### [Saved data entries]
»»
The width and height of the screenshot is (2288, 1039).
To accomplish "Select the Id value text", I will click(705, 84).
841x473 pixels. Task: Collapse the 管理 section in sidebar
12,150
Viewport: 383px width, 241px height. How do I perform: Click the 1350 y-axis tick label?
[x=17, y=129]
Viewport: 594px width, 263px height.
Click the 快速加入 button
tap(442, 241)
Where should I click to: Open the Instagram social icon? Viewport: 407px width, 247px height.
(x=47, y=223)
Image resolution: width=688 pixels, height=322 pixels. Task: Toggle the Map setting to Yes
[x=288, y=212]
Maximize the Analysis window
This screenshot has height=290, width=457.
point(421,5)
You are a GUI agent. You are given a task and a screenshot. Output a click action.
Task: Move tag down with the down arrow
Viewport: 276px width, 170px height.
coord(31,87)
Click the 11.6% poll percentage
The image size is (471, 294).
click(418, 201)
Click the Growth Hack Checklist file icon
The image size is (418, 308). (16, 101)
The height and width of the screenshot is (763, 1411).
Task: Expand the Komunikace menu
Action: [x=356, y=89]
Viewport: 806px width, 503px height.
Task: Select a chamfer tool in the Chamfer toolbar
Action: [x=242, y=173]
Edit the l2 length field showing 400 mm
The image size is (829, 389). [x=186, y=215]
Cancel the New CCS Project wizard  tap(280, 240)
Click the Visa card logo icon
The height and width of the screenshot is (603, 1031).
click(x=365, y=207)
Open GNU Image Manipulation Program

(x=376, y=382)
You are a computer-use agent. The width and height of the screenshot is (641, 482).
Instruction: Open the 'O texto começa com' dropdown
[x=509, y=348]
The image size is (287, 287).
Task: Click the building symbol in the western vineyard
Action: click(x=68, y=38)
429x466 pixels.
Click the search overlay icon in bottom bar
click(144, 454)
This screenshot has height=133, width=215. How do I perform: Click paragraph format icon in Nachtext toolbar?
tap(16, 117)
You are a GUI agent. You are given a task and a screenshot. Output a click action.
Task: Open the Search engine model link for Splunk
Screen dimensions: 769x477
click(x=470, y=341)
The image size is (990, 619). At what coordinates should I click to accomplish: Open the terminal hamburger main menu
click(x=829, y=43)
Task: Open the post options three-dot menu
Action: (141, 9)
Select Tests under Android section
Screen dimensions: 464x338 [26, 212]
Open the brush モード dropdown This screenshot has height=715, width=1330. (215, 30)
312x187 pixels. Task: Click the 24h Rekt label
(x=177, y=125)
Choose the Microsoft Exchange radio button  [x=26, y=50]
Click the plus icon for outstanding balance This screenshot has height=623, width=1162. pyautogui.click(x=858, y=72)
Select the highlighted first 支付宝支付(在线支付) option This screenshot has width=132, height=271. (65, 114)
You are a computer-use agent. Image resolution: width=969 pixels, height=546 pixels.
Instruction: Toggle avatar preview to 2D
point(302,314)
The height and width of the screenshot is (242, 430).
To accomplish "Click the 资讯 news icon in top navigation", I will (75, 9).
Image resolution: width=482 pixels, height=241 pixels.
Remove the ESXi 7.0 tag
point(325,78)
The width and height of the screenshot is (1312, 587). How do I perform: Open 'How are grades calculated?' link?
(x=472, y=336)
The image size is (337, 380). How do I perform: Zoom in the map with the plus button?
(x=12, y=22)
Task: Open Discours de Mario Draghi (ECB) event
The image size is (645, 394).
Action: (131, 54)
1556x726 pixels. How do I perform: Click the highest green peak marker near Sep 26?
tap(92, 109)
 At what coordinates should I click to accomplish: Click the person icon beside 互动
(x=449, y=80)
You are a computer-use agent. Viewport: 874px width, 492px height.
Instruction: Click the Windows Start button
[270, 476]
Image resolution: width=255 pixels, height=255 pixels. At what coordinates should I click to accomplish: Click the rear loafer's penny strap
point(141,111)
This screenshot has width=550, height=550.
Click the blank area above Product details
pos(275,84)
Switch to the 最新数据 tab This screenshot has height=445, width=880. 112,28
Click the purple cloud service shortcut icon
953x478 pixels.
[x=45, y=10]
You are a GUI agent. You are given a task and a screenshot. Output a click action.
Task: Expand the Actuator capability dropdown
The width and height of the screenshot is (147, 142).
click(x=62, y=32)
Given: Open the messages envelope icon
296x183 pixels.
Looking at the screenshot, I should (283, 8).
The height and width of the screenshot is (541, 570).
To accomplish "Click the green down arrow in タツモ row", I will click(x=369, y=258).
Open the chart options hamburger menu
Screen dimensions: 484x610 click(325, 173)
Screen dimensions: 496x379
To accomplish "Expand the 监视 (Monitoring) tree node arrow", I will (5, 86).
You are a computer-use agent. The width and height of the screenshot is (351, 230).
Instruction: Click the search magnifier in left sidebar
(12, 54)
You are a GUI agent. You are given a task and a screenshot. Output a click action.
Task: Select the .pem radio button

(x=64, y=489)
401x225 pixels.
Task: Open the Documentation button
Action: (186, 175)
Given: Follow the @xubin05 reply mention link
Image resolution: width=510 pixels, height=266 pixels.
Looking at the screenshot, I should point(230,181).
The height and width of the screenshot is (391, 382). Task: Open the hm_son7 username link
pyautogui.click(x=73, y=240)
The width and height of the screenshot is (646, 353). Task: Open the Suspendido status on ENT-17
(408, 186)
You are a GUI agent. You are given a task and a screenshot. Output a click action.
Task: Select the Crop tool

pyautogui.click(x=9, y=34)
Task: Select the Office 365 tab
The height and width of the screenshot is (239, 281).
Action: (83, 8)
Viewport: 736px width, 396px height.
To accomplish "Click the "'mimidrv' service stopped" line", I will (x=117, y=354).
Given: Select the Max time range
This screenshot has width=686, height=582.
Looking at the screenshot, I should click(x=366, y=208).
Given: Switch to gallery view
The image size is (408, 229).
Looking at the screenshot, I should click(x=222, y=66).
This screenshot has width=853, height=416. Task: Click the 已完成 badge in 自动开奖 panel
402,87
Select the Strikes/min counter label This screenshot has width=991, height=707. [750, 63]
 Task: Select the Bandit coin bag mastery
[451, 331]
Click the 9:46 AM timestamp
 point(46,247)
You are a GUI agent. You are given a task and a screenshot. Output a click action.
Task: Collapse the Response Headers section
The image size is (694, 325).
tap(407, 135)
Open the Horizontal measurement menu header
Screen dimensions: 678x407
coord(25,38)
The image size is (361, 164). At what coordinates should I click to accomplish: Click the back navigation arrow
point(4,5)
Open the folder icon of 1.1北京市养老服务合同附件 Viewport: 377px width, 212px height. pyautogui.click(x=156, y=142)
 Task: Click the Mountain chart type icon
««
### [Your goal]
Where does the string "will" occur in the data above? Copy every line that holds it.

### [Exercise answer]
To accomplish "Select the Id value text", I will click(705, 84).
To accomplish "Click the 资讯 news icon in top navigation", I will (75, 9).
To accomplish "Click the green down arrow in タツモ row", I will click(x=369, y=258).
To accomplish "Expand the 监视 (Monitoring) tree node arrow", I will (5, 86).
To accomplish "Click the "'mimidrv' service stopped" line", I will (x=117, y=354).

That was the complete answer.